*** Provided data ***

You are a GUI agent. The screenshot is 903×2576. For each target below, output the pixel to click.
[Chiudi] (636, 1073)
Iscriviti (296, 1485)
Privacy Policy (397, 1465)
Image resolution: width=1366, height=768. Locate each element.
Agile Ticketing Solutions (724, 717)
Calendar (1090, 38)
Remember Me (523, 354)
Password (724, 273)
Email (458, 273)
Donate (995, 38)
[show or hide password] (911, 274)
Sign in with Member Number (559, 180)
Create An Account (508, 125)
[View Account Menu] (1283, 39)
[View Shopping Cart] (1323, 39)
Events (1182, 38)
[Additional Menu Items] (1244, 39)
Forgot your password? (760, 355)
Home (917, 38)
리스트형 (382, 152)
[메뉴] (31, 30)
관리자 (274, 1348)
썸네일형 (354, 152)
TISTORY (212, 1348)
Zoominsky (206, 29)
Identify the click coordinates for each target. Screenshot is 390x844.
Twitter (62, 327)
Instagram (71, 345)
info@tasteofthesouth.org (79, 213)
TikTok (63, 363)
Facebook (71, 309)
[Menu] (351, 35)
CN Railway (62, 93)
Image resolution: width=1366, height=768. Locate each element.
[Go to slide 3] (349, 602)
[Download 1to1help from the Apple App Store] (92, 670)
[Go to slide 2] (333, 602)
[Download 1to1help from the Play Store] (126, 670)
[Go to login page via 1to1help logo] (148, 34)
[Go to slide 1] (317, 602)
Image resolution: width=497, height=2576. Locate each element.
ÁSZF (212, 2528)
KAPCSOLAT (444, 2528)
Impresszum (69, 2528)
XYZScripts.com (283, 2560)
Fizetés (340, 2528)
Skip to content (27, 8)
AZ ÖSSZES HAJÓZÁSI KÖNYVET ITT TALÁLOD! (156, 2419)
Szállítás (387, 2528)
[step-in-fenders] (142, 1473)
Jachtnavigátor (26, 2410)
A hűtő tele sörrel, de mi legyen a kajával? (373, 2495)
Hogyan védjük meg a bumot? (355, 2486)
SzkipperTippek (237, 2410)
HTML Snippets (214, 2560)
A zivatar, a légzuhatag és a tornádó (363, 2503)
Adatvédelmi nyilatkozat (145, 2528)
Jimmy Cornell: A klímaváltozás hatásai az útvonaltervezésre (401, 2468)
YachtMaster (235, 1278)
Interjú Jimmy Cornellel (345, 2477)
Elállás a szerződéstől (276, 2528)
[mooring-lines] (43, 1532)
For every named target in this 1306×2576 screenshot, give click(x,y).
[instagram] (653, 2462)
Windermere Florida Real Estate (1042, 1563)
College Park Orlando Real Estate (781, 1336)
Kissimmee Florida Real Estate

*** End of Provided data ***

◆ What the task requires
Find each line in the data above with the word "Download", then copy it.

◆ Worked solution
[Download 1to1help from the Apple App Store] (92, 670)
[Download 1to1help from the Play Store] (126, 670)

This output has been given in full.